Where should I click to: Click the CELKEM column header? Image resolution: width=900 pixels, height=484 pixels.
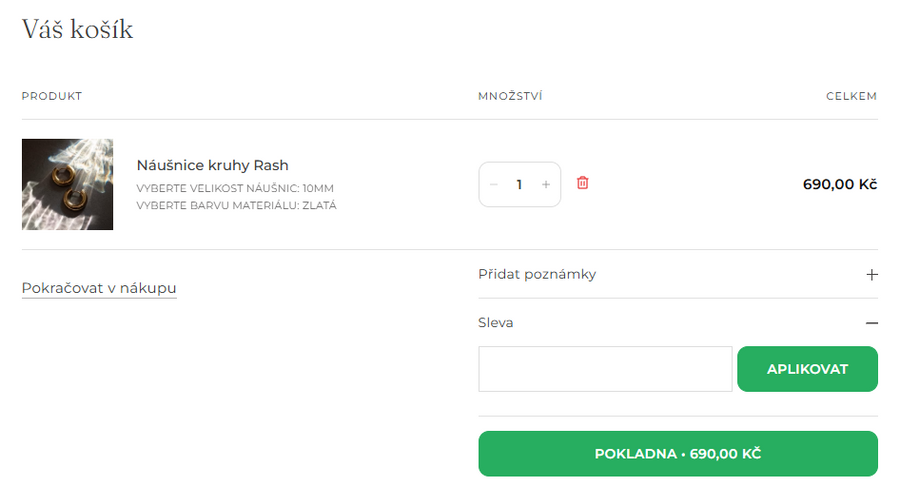click(851, 96)
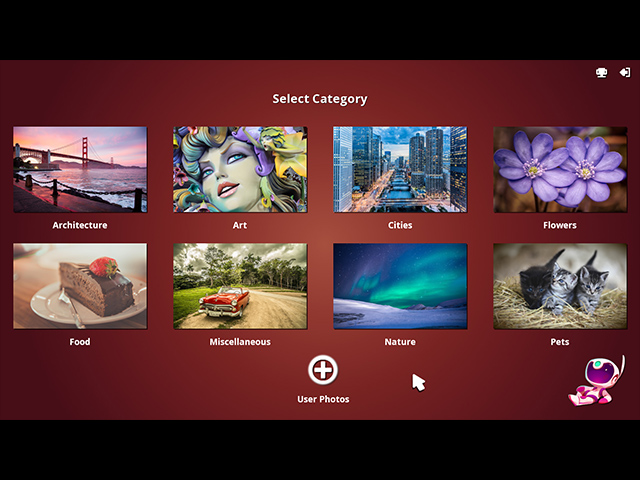Click the Architecture label
The image size is (640, 480).
[80, 225]
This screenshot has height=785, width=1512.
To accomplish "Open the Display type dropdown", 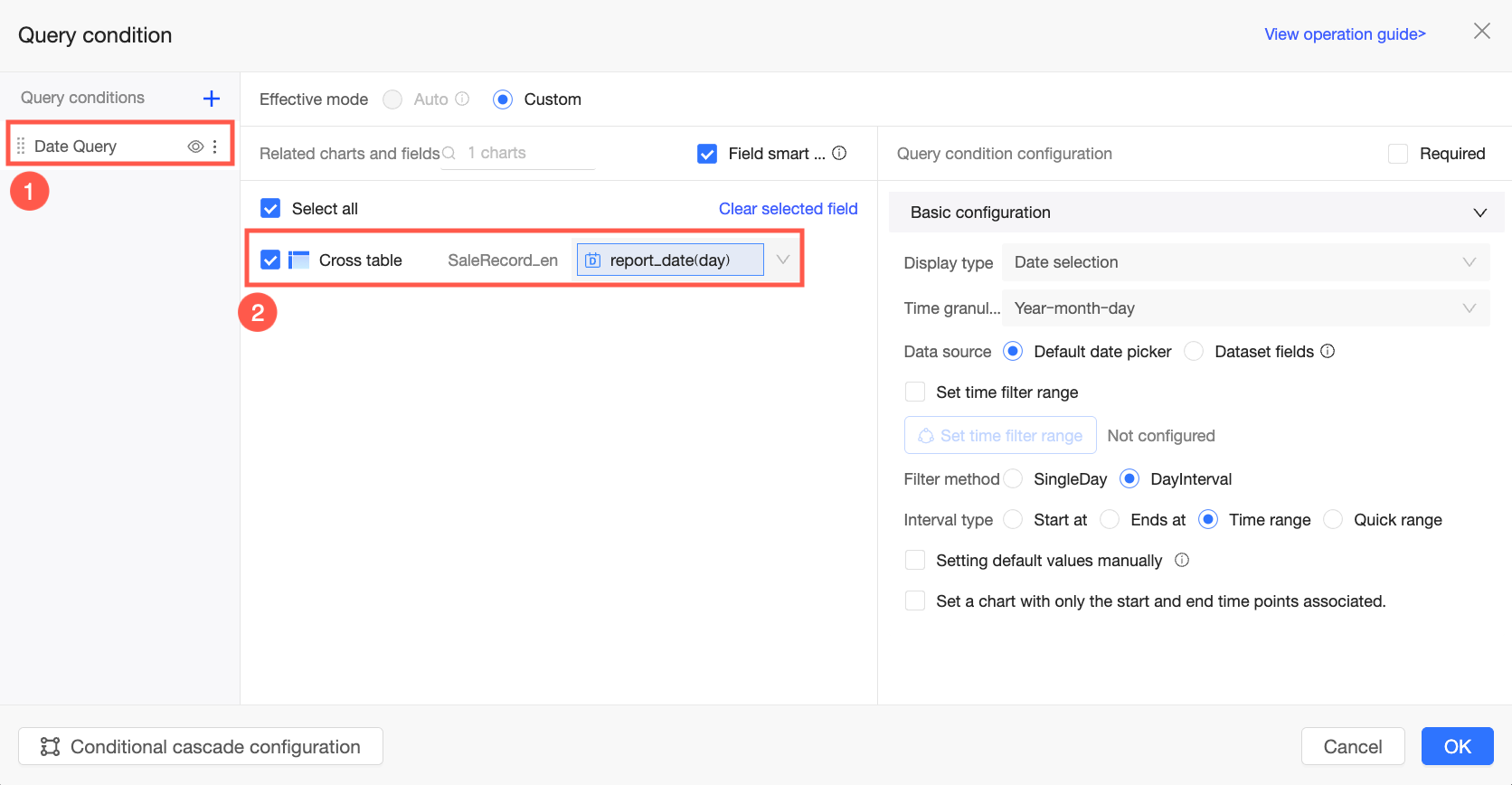I will pyautogui.click(x=1244, y=262).
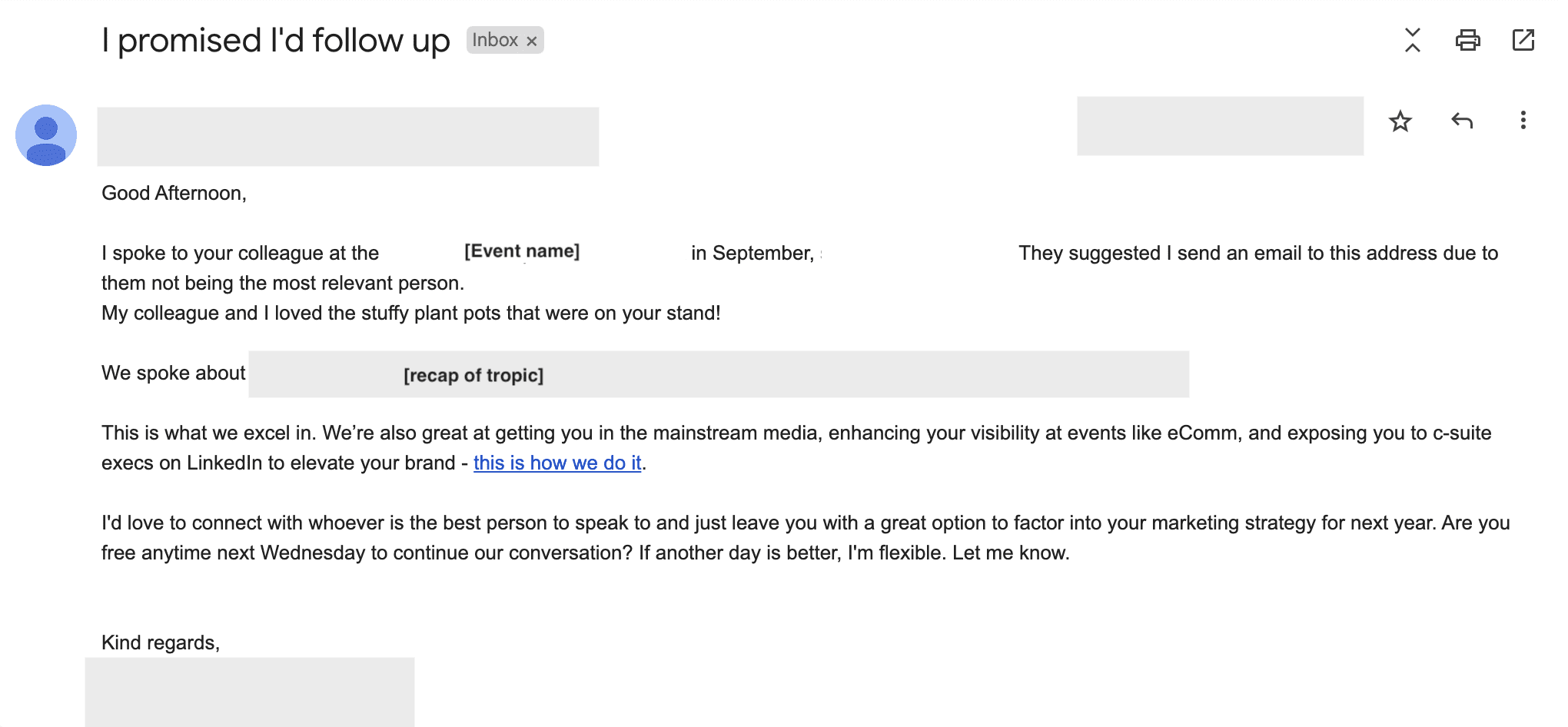Image resolution: width=1568 pixels, height=727 pixels.
Task: Collapse all messages in the thread
Action: pos(1412,40)
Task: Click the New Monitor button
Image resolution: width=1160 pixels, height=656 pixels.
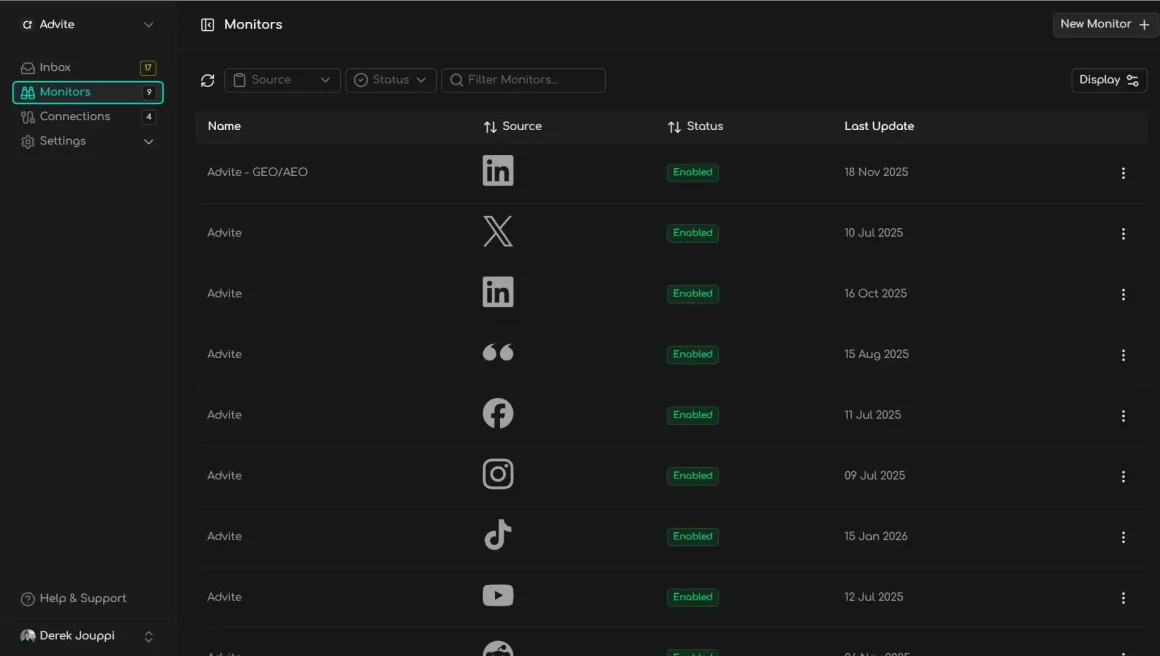Action: (x=1103, y=24)
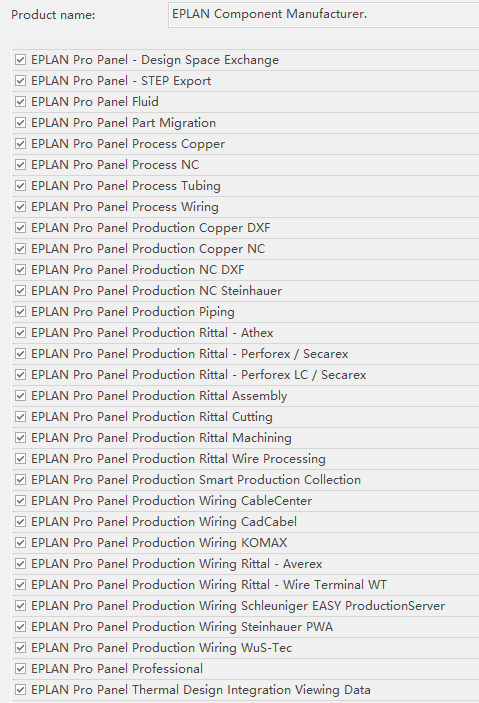Uncheck Production Piping option
Viewport: 479px width, 703px height.
21,312
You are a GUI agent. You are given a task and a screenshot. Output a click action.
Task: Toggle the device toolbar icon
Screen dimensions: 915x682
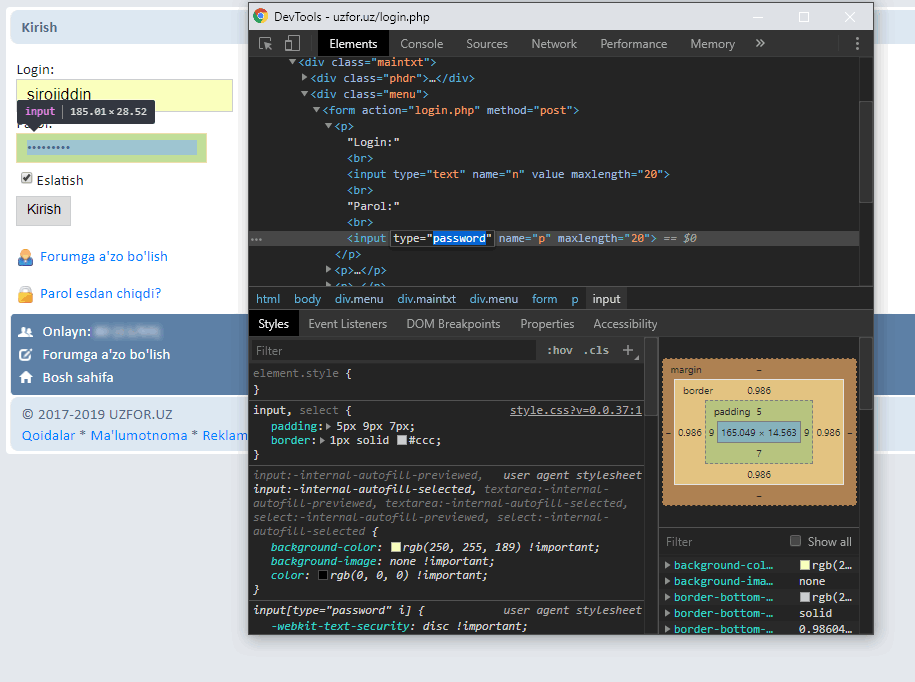(x=292, y=44)
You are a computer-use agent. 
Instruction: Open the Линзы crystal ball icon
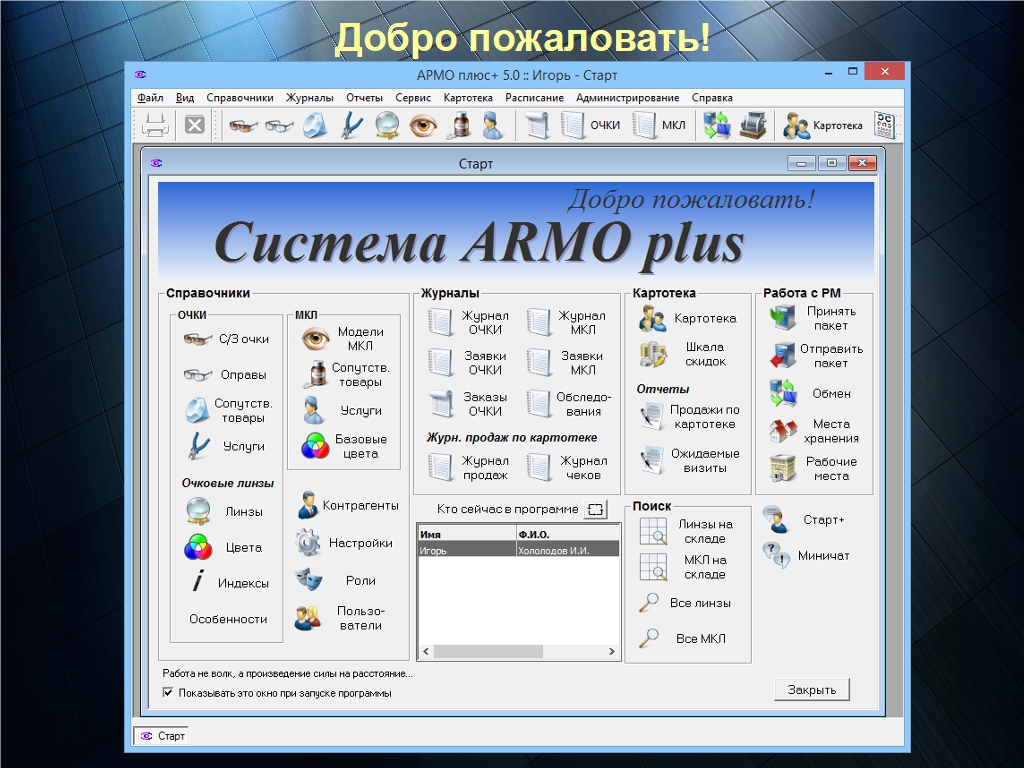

- - - -

• [TASK OBJECTIVE]
With the pictures omitted, copy exactly the lines from the line that contains "Screen dimensions: 915x682" through the end of the material.

• [SOLUTION TO THE EXERCISE]
Screen dimensions: 915x682
(x=292, y=44)
You are a computer-use agent. 
Instruction: Open the Линзы crystal ball icon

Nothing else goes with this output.